Catching food is hard enough, but animals that dive underwater in search of a meal face a more difficult challenge: how to get enough oxygen to their muscles to keep searching for food while being unable to breathe. Lots of deep diving animals have evolved ways around this issue. However, diving ducks needed to come up with a different way so that they could remain light enough to fly off after eating their fill. So, ducks power their dives using their energy-expensive leg muscles. But what allows ducks to dive under the water and forage for food, but be unconcerned about the fact that they can't get the oxygen they need from the air to make more energy? To solve this conundrum, Elizabeth Schell and Kevin McCracken of the University of Miami, USA, teamed up with Graham Scott of McMaster University, Canada, Neal Dawson of the University of Glasgow, UK, and Kevin Winker of the University of Alaska Fairbanks, USA, to see how the leg muscles of ducks with different diving abilities might hold the answer to how ducks cope with the lack of air while diving for their food.
The team collected samples from the breast and calf muscles of 17 different duck species in Alaska between March and May of 2019–2022. They then divided the duck species into three groups: a group containing long diving ducks (sea ducks), a group of ducks that dive for shorter amounts of time (pochards) and group of ducks that don't dive to find their food (dabblers). After bringing the samples back to the lab, Schell began the laborious task of staining the muscle cells to determine which muscle fibers were more reliant on oxygen to make energy. Afterwards, Schell then counted how many mitochondria – the cell's energy-producing machinery – were in each type of muscle cell to see whether the deep diving ducks could use these to supply energy to their muscles while diving. Unsurprisingly, the sea ducks’ calf muscle cells were packed with mitochondria whereas the dabblers had less mitochondria powering their cells. However, having more mitochondria isn't necessarily useful for powering underwater diving if the oxygen can't reach the mitochondria.

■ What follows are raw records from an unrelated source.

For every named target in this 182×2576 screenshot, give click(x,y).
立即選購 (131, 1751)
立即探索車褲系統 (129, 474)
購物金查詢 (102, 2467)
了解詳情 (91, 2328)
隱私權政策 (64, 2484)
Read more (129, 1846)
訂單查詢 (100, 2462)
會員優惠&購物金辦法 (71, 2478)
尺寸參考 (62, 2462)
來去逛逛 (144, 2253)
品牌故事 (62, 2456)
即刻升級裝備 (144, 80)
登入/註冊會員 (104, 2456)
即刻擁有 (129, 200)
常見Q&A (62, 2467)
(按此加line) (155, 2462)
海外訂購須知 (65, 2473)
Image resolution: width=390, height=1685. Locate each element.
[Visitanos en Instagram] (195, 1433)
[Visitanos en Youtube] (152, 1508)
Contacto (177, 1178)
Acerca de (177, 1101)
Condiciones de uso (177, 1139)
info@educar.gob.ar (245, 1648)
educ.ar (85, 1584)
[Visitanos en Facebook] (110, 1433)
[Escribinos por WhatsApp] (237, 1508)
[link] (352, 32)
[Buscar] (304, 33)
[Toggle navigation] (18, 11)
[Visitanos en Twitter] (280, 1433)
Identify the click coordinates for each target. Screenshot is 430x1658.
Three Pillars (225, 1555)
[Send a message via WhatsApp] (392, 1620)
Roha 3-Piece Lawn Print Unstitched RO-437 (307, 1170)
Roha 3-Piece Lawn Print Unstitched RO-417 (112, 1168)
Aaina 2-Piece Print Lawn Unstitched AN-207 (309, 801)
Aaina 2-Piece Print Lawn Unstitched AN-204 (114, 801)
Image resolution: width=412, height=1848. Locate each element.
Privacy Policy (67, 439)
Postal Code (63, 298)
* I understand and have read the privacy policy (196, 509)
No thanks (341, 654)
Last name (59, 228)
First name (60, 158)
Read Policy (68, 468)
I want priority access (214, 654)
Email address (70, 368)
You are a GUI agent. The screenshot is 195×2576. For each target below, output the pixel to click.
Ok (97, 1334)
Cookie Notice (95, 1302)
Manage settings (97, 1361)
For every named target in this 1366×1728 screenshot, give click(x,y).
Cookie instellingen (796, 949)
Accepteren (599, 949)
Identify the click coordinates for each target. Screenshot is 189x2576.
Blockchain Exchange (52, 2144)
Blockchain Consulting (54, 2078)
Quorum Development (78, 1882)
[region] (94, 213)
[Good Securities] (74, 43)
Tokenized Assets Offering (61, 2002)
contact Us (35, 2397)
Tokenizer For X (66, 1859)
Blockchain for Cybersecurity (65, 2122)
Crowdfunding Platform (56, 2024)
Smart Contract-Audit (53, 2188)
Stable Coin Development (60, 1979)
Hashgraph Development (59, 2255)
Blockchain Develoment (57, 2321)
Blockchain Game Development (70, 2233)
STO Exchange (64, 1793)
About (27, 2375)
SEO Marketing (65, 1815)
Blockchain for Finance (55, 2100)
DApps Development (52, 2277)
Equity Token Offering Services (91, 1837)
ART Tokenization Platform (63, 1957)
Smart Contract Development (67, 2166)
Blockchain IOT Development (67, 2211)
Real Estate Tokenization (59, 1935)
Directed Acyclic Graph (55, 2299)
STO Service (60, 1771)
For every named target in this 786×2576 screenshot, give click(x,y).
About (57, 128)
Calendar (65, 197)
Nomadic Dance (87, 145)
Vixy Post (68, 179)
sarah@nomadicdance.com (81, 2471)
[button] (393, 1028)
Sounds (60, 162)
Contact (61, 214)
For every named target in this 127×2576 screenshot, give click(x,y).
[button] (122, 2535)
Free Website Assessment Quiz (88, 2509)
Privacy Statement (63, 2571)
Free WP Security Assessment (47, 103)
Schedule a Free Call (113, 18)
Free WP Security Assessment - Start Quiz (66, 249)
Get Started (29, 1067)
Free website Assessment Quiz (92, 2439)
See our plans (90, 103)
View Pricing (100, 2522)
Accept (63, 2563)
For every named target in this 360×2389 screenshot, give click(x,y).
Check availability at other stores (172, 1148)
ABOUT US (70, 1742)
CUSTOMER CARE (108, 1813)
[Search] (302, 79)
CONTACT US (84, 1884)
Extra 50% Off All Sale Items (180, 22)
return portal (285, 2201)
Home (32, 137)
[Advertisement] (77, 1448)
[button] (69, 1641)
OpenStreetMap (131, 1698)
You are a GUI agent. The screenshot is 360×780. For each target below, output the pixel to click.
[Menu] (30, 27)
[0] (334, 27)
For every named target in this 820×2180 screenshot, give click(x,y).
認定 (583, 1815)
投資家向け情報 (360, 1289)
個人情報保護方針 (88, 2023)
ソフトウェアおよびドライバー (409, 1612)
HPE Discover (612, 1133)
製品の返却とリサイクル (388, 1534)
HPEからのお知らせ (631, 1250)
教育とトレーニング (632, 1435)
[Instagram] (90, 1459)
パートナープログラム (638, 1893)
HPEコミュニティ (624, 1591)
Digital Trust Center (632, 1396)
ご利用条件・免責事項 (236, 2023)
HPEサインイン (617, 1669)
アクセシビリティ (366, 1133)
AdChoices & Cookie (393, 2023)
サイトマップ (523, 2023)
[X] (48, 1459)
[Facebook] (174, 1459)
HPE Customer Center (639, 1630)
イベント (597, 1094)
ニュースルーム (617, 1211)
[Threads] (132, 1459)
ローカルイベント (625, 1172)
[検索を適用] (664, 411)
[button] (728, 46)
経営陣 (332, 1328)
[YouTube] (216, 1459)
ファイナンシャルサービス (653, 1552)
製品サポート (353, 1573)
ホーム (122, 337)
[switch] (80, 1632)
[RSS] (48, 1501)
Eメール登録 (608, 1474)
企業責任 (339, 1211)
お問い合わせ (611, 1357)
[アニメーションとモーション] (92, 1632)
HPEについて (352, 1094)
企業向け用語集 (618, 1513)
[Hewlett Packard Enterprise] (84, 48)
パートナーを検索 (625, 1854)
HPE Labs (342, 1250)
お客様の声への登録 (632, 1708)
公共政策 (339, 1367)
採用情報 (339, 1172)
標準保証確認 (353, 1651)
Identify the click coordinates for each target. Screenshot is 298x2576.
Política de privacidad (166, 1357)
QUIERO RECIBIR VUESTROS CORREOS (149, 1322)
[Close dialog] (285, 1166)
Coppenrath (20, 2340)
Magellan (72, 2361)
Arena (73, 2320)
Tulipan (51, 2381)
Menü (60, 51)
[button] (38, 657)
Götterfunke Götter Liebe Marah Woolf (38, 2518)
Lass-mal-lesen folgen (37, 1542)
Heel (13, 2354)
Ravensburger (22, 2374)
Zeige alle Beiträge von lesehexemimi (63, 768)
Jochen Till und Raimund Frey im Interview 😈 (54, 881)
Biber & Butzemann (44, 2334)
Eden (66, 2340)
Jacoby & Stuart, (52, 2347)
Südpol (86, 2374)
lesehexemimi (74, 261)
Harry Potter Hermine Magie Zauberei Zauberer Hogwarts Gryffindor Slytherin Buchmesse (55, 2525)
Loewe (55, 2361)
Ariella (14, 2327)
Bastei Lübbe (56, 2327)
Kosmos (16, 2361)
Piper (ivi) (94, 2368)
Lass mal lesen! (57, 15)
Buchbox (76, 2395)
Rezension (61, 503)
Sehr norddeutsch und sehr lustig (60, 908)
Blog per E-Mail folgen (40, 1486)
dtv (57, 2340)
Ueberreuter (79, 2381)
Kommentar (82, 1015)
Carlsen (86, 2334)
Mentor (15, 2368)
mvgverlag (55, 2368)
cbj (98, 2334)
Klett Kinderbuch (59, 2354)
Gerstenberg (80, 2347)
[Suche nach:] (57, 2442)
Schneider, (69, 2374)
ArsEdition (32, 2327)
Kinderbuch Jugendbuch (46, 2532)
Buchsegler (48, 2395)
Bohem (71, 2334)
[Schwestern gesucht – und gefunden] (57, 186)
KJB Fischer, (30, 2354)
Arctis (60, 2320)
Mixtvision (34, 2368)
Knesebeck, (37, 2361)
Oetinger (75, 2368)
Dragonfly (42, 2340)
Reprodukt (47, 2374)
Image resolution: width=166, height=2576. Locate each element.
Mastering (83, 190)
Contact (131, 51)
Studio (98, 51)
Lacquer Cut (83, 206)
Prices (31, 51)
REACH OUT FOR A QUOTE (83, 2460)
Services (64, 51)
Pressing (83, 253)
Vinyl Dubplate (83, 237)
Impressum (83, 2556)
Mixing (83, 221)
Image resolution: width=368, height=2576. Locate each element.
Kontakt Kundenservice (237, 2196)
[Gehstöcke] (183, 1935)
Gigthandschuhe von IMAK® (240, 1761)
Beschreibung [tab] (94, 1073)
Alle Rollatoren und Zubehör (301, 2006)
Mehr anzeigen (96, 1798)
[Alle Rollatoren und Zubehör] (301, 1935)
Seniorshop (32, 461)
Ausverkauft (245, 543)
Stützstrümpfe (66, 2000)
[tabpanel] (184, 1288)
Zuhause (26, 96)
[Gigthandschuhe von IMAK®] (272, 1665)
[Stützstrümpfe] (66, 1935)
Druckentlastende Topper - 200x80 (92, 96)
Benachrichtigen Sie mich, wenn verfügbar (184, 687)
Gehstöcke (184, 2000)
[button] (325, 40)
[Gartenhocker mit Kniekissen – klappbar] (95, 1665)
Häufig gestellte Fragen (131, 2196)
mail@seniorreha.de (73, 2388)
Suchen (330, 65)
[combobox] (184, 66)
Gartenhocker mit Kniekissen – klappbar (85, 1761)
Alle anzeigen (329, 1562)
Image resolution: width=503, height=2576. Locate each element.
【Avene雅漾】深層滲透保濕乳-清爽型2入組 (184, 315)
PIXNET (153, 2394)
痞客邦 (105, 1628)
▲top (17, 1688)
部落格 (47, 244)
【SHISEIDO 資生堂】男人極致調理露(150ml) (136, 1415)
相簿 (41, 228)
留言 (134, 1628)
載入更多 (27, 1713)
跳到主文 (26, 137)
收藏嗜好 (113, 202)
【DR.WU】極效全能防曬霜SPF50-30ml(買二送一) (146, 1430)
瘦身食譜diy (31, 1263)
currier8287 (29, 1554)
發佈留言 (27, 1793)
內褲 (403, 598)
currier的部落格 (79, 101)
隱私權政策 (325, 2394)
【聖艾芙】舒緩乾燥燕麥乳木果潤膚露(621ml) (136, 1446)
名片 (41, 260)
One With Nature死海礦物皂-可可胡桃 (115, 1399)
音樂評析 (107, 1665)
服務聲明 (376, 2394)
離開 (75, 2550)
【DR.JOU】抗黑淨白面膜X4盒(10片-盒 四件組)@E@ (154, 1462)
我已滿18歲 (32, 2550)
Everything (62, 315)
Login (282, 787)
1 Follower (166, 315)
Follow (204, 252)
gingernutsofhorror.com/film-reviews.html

So, Schell and colleagues counted the number of capillaries providing blood to the muscle cells and how many mitochondria were close to the surface of the muscle cells rather than in the middle. They found that the more mitochondria the ducks had near the surface of their muscle cells, the more capillaries they had as well. Having mitochondria close to the surface of the muscle cells and closer to the capillaries could allow the mitochondria to receive oxygen from the blood more easily, allowing them to produce more energy, but will it really help a duck be a better diver?
In short, yes. When the researchers looked at how long each species could dive for and compared that with how full of mitochondria their muscles were, they found that the deeper diving sea ducks could dive for longer and had more mitochondria, in addition to other changes that could help them stay underwater for longer. Although there are other factors that that determine duck diving depth – such as how much oxygen is found in the blood and myoglobin (a protein in the muscles that stores oxygen) – having muscles loaded with energy-producing machinery helps fuel their dive even as they lose their oxygen stores. Even though they can't breathe while underwater, it seems that these ducks rely on oxygen from their blood to meet their energy demands while diving, unlike diving mammals, which use oxygen stored in their muscles to power their dives. So, when it comes to diving, ducks certainly do it differently.